At an age when most kids were still trying to make simple cabins out of Lincoln Logs, carpenter and furniture designer Jake Blok was learning how to measure and cut real wood.
He grew up in a family of carpenters, and became acquainted early with the ins and outs of creating furniture through his father, who did it as a hobby. When he entered high school, he took a woodshop class and began to truly hone his craft.
"My uncle was a teacher at school, so we left here about 4:30 in the morning and went to work in the shop for a few hours before school," says Blok, who is from Kalamazoo but graduated high school in Grand Rapids.
He chose to attend the Kendall College of Art and Design, where he majored in furniture design and began building his business. He received several mentions and awards for his work, including the American Society of Furniture Designers' 2011 Student Design Challenge, where he received first place. It was at Kendall where Blok says he was able to think outside the box of basic design.
"I love to draw. I love to create. I love the creative part of it. That was the part that I was missing before I went there," he says of his learning experience. "I was doing a pretty simple generic Shaker design. After I went to Kendall I learned to think outside the box and create my own artwork."

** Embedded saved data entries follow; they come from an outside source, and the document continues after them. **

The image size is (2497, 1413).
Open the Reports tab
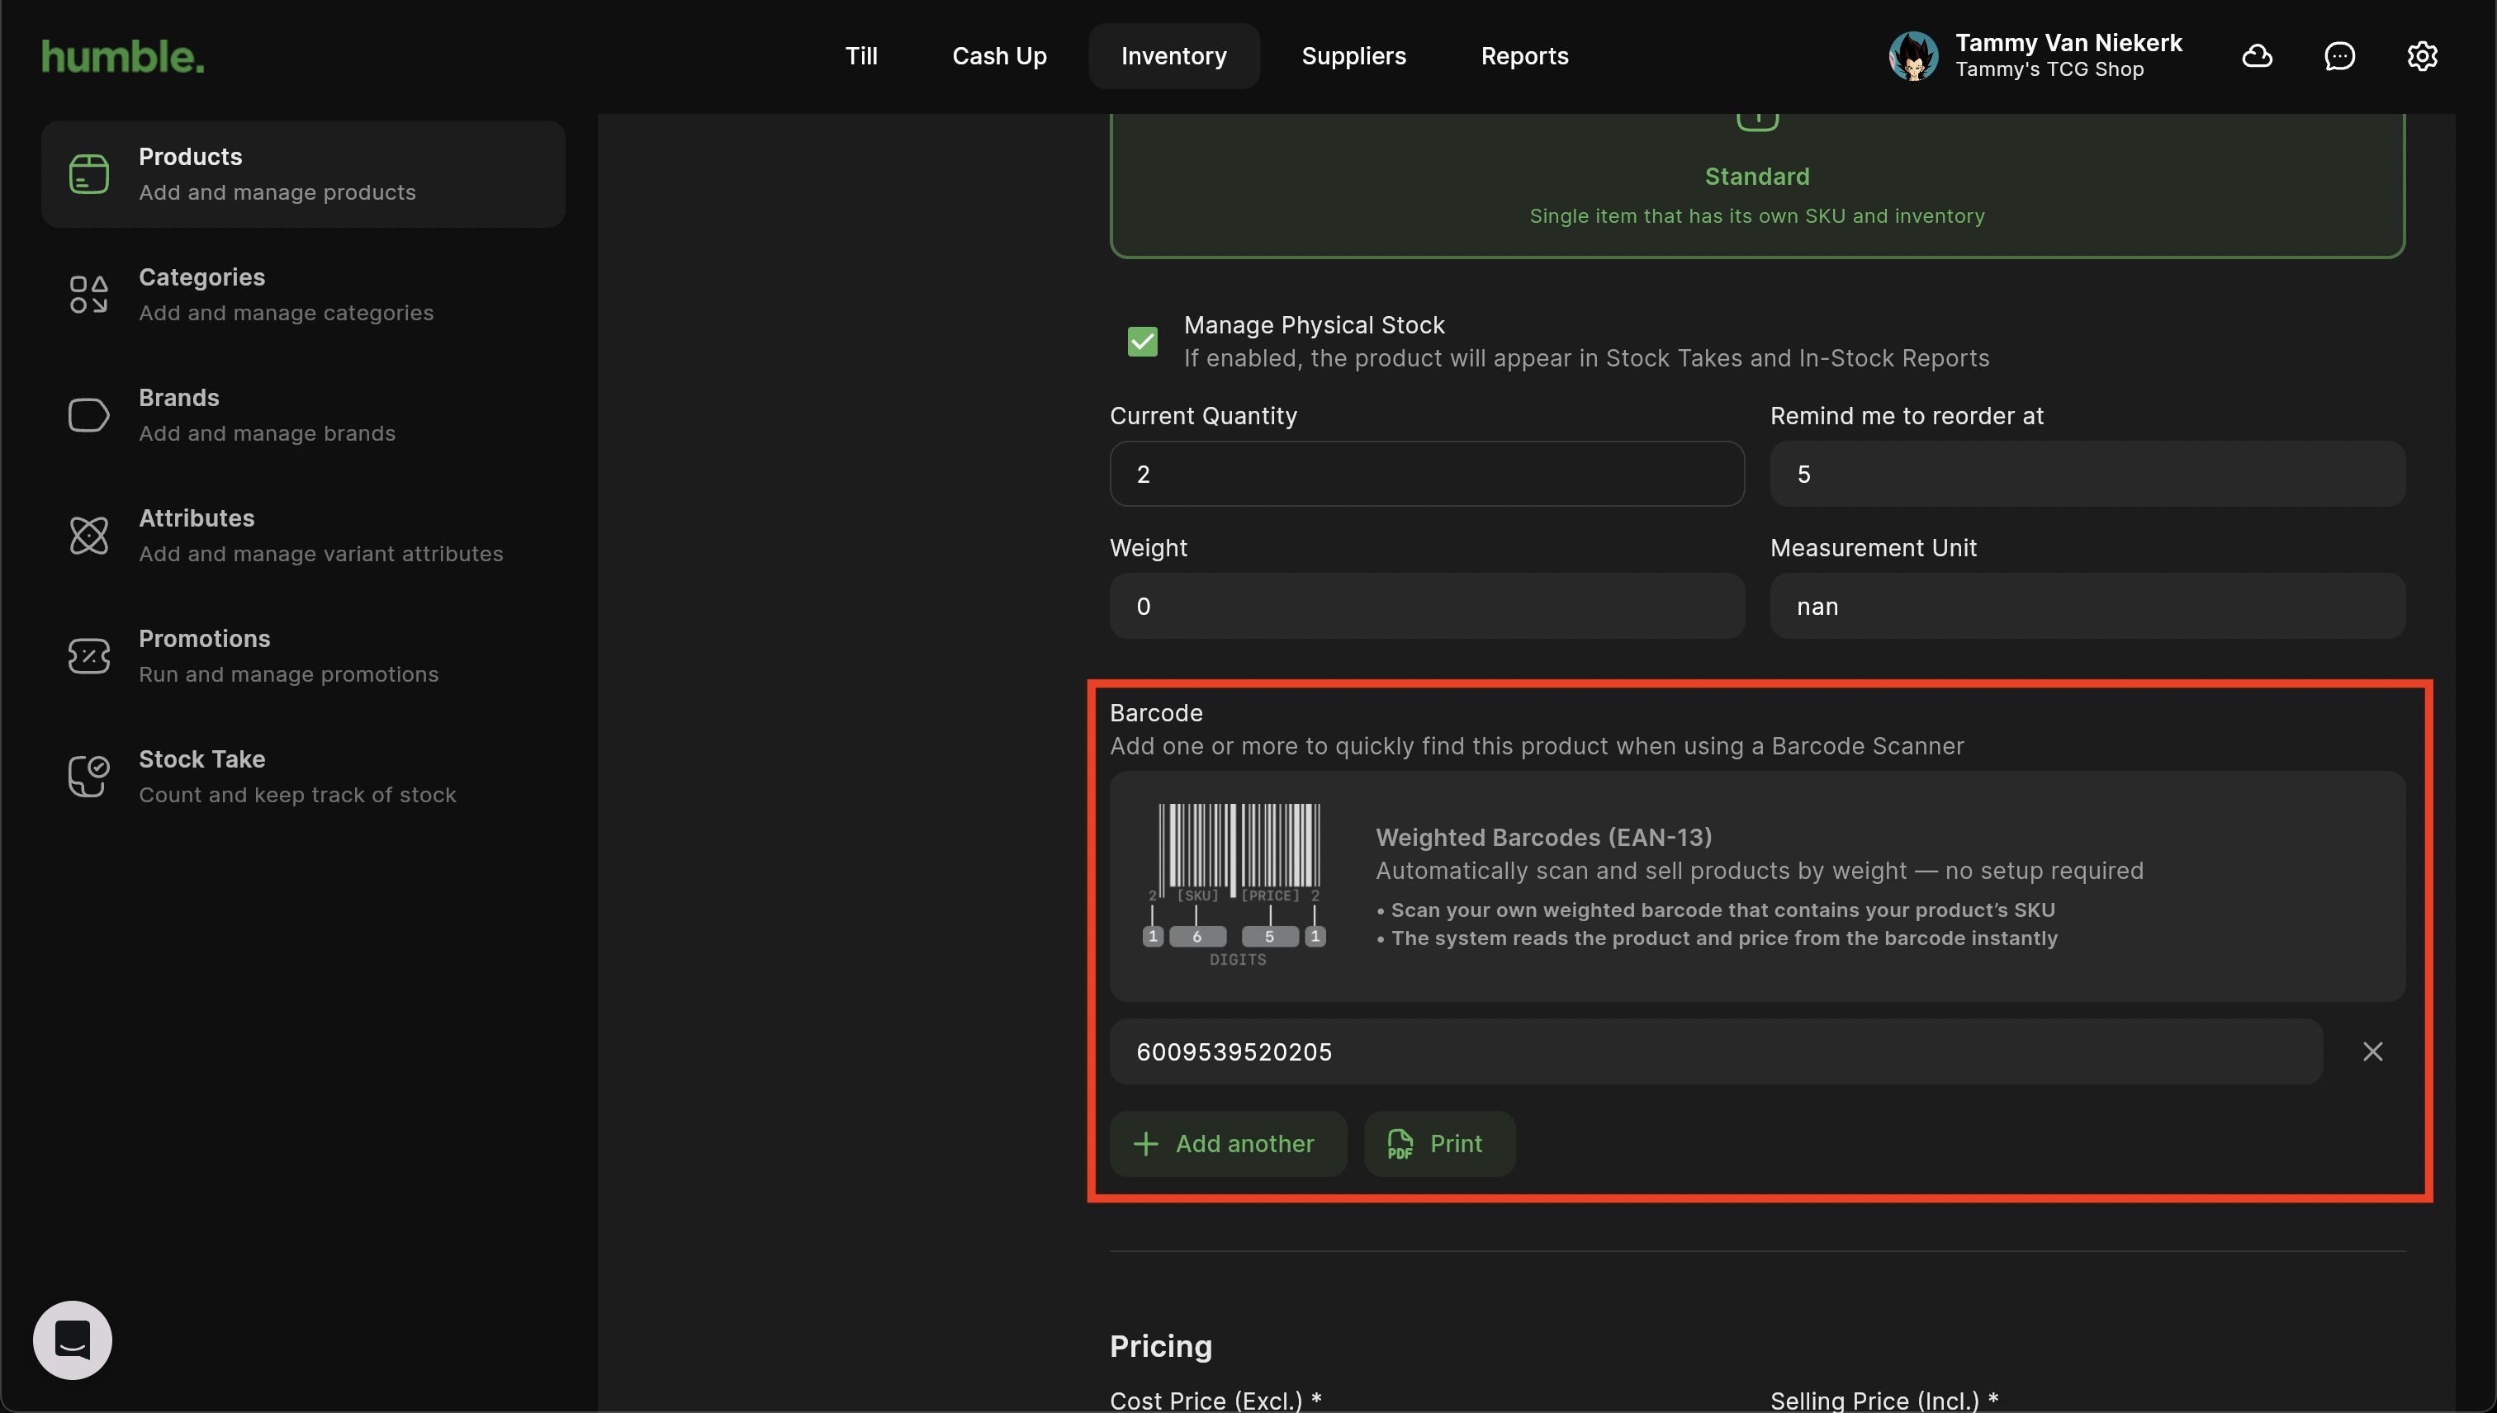1524,56
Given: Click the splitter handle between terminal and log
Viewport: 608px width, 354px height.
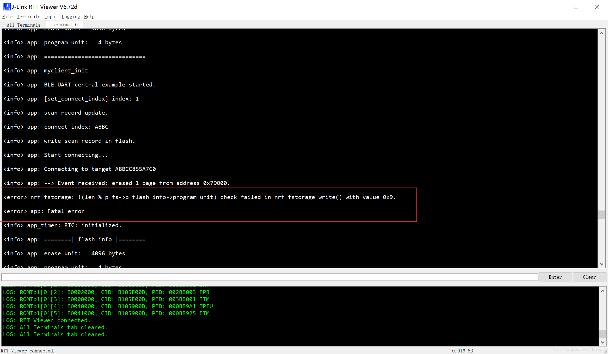Looking at the screenshot, I should click(x=304, y=284).
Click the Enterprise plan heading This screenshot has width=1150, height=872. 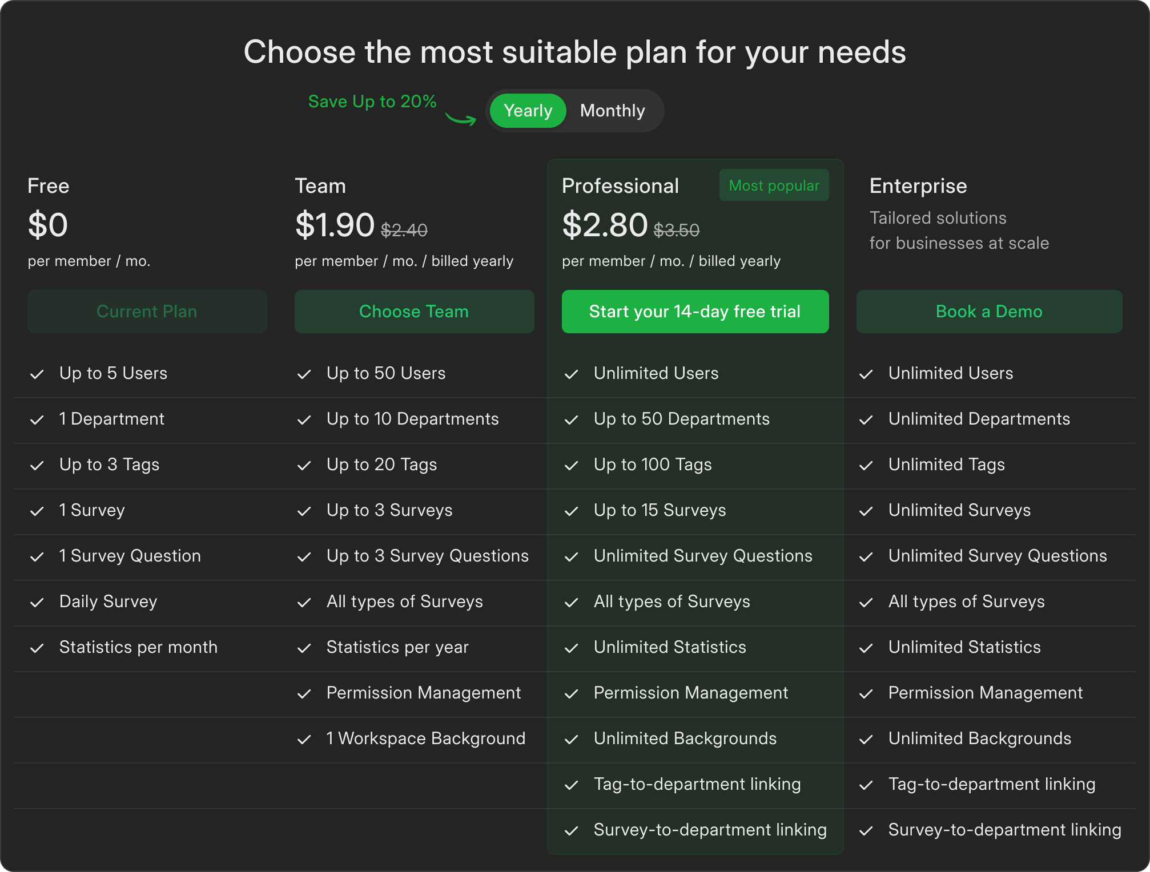click(918, 186)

Blok's workshop is conveniently located in his parent's backyard, just steps away from his showroom, which is in their living room. The space is filled with sawdust, woodcuts, and in-the-works projects. Currently, he's in the middle of creating a table for a customer from an old walnut tree that grew in the yard of their childhood home. It's a way to make a memory that not many might think of, says Blok.
"It's got really gorgeous grain to it. It's phenomenal wood, and she has this story - where it comes from her as a child. This was her family farm that they grew up on - her father and now her brother is taking it over," he says. "And now she can have a table of it. You can't get that if you go to the store. This table that I'm building will last for generations."
His furniture has sloping curves, smooth finishes and comes in every shade from caramel to chocolate. He makes it a point to get as much of his wood as he can from local sources - or whatever happens to catch his eye. Words like "functionality," "spatial," and "sculptural" have been used to describe his pieces. He's made chairs, tables, bookcases, cabinets, cutting boards - even pipes - and they're all designed and made by Blok.
"I love the challenge. Every piece of wood is different. I love the smell of wood, I love putting things together," says Blok. "Figuring out how it's all going to fit together like a puzzle."
Last year, Blok took home "Best In Wood" at the KIA Art Fair. He will also be present this year, and will be bringing a newly designed rocking chair and coffee table, as well as several of his other works. Though Blok's work carries a signature style and level of craftsmanship, he can never put a finger on what will come next.
"I like to think of my work as an evolution," says Blok. Every piece goes into the next, and every piece I do evolves and every design is informed by the last one. Always changing."